We all share that common hunger to show the world our worth. It’s not about where you come from, where you live, how much money you have, what kind of job you do … it’s a basic deep-down in your soul desire to make your mark on this earth. To prove to yourself, and to others, that your existence means/has meant something. It’s a self-conscious flow, burning through the veins when all the outside distractions fall at our feet. For most, this drive doesn’t come until later in life, when we realize all that other “stuff” didn’t matter at all. For others, however, it starts at the beginning, a life-long journey of acceptance.
Dale Sanders has climbed mountains, crossed rivers, and walked literally thousands of miles to reach that pinnacle.

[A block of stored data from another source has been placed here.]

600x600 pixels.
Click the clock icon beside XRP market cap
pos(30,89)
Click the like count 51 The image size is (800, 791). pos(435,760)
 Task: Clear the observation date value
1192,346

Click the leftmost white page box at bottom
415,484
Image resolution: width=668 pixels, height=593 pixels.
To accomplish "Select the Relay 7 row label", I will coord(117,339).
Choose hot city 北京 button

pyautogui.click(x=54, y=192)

The journey for Dale began soon after middle school, during a time when bullying was seen as no more than boys-will-be-boys instead of the painful scarring it truly is. He was small in stature and found himself, like many others, a target by the insecure. But for Dale, those years of bullying sparked a drive inside him that soon turned into a raging fire, blowing him into the winds of self-determination and into a life that has proved beyond measure... enough.

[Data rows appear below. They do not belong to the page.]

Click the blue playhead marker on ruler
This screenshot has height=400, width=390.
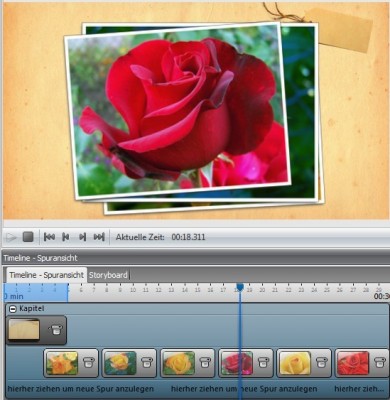click(x=240, y=287)
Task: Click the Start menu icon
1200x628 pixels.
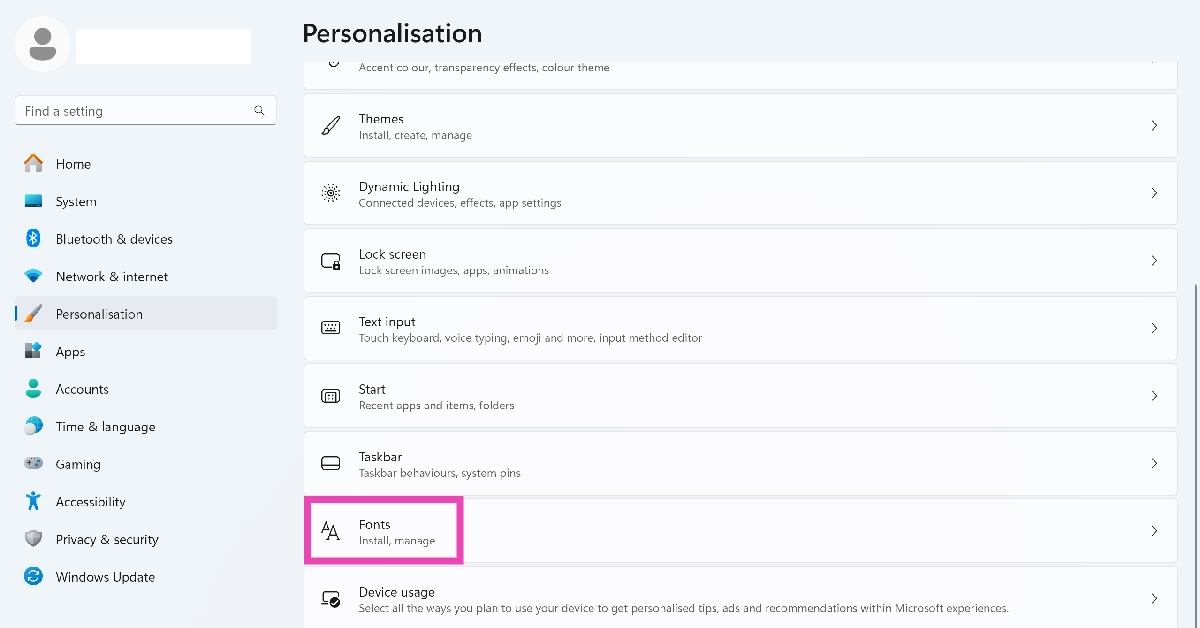Action: pyautogui.click(x=331, y=396)
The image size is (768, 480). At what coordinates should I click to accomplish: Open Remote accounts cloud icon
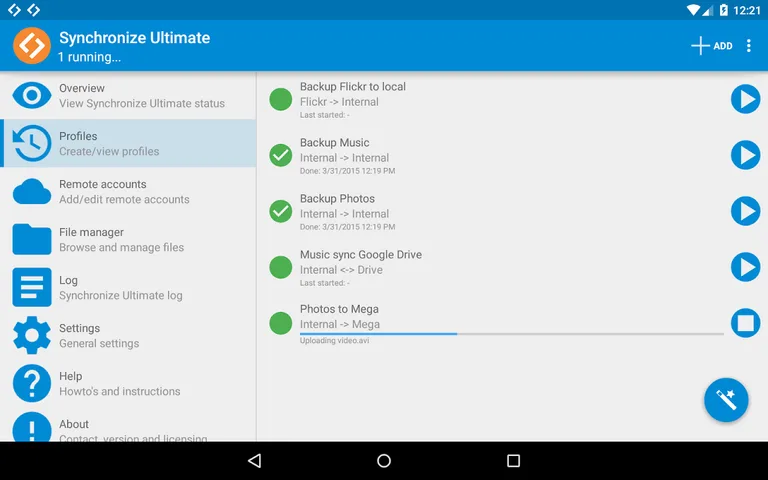(x=31, y=191)
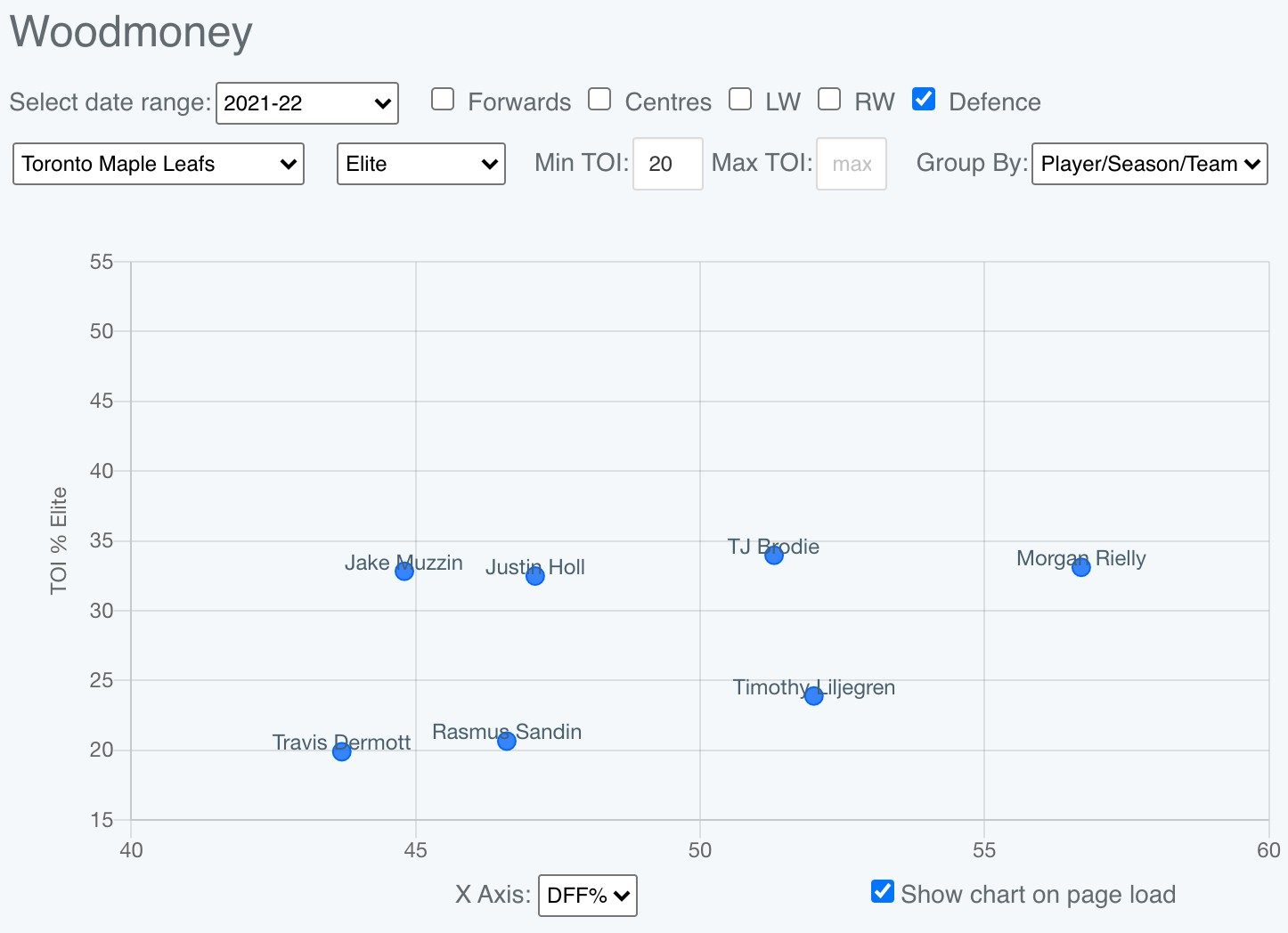Screen dimensions: 1288x933
Task: Enable the RW position checkbox
Action: coord(829,99)
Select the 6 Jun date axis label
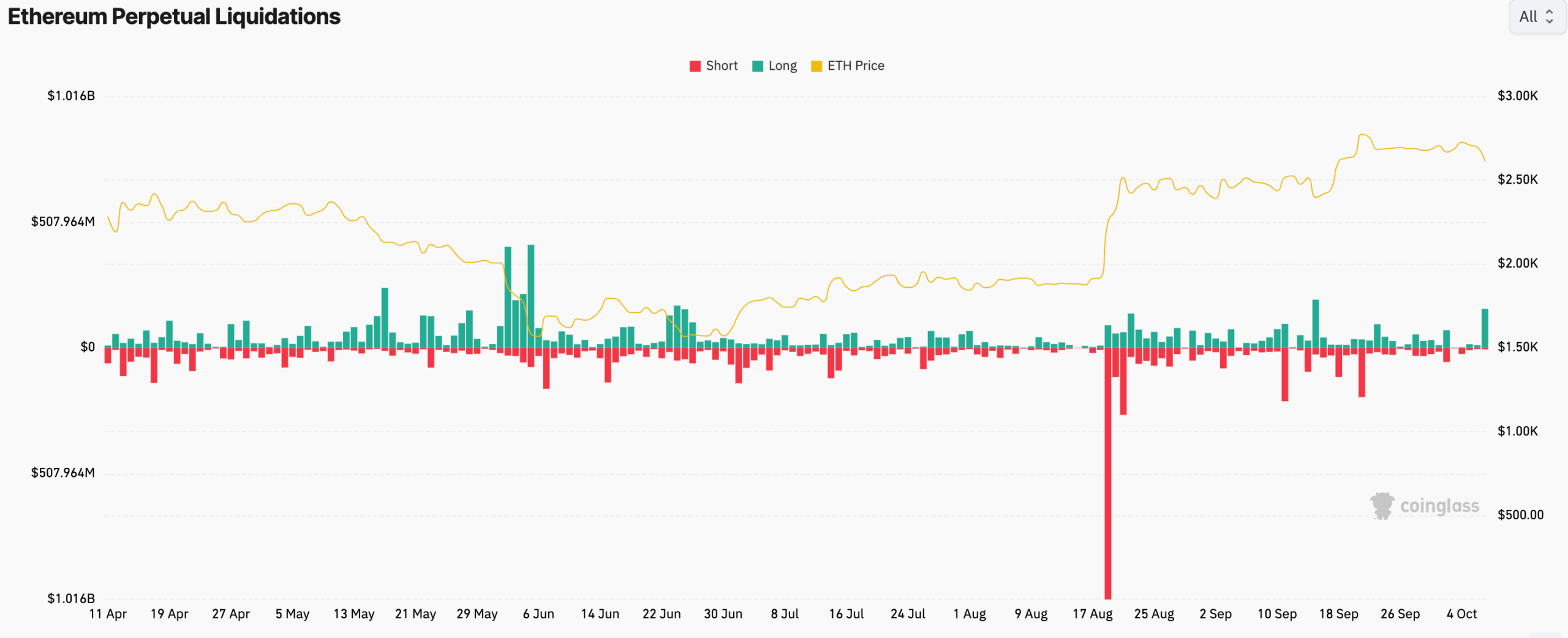 [x=538, y=614]
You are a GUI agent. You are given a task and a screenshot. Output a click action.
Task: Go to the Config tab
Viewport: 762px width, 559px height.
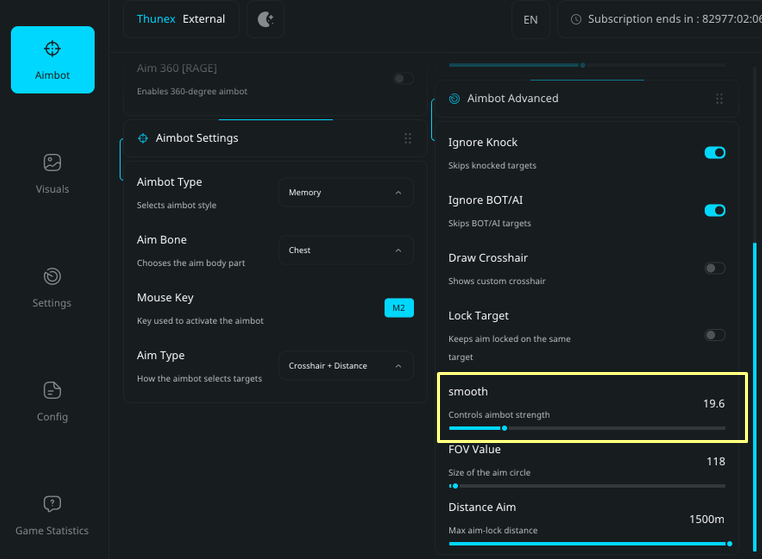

Dale’s story, his life, speaks to us all through his determination to show the world that a square peg doesn’t always have to fit into that round hole others try to place us in, and it’s perfectly alright. In fact, it’s even better. His mark, already left etched into the many, many minds who have met him, speaks loud and clear a formula for finding your way. A map you will have to travel yourself, but one you can certainly follow as an example, moving toward positivity which is the elixir, he says, for a long, beautiful, and adventurous life.
In 2017, I wrote about Dale. At that time he was an 82-year-old man who completed a “walk through” of the Appalachian Trail in the same year. He finished the 2,190-mile trek with his family waiting at the end with excitement. Before that, Dale and his wife Meriam backpacked around the world. He paddled the full length of the Mississippi River at age 80, completed the MR340 race across the entire state of Missouri from the first stroke in Kansas City to the last gasp in St. Charles, hiked over a thousand miles on the Florida National Scenic Trail and the Pinhoti Trail, and most recently this year, joined an elite group of those who have hiked the Grand Canyon Rim to Rim to Rim from the south rim to the north rim and then back down across the Colorado River and up to the Bright Angel Trail.

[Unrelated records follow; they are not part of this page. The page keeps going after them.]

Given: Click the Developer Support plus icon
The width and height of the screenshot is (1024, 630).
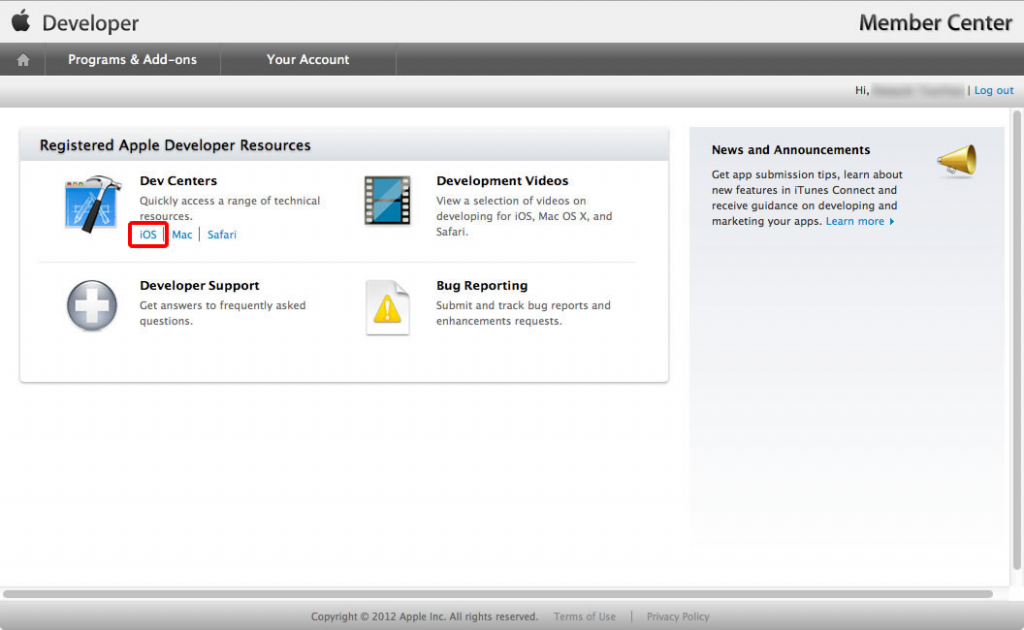Looking at the screenshot, I should [x=92, y=306].
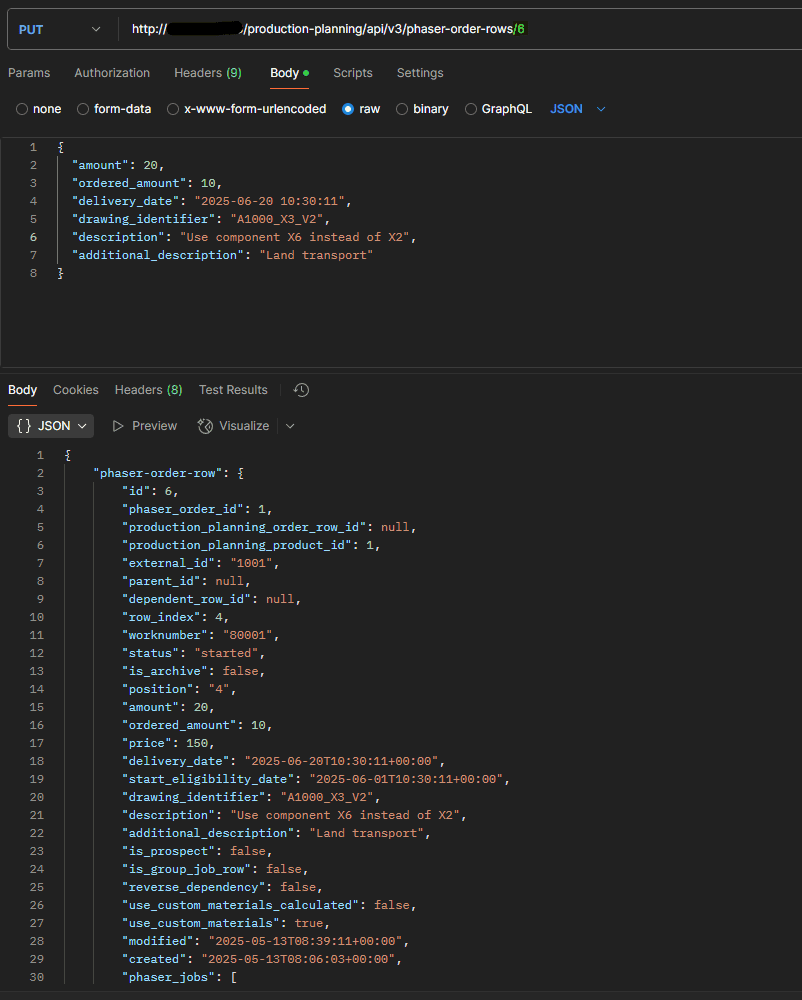Open the response Cookies tab

pos(76,390)
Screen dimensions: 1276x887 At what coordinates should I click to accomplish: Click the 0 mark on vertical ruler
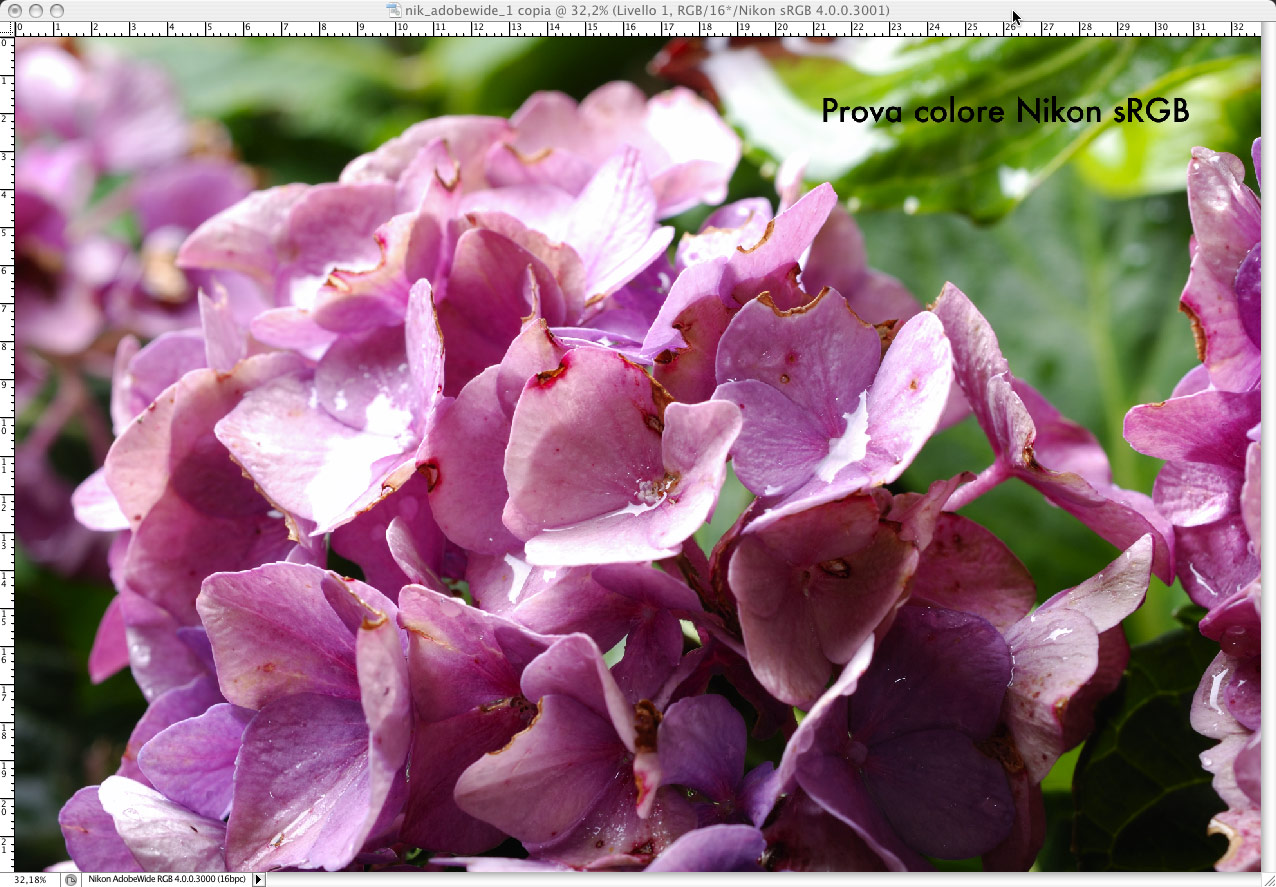7,43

Before putting these many accomplishments in the books, Dale lived a very full life after leaving the family farm nestled on the banks of the Whippoorwill Creek in Lickskillet where he was born. In 1958, he joined the United States Navy. During this period, he became a Navy Hospital Corpsman, Hard Hat Deep Sea Diver, and served as a Navy Medic assigned to the United States Maine Corps in Okinawa, Japan. After his service, he earned two degrees in Parks and Recreation and carved out a professional career in the field where he worked full-time for the next 37 years.
By the mid-1960s, Dale was already recognized through competitive sports such as swimming, springboard diving, and spearfishing. He also served as Recreational Dive Master for the United States Marine Corps. After graduating from college he started a commercial driving school and underwater service company, all of which helped further his life-long career in the field of Park and Recreation.
To say Dale has lived a full life is an understatement. And although he has earned many accolades and world records along the way, appeared in several prestigious magazines and newspapers, and is known around the world as the “Greybeard Adventurer,” nothing compares to the enlightenment his travels have provided.
Dale has lived that full life, but he has done something even bigger. A small bullied boy who started out in Logan County, Kentucky has navigated through the many rivers, forests, and mountains of life we all face and proved not only to himself but to all of us, that the way to greatness is as simple as not being afraid.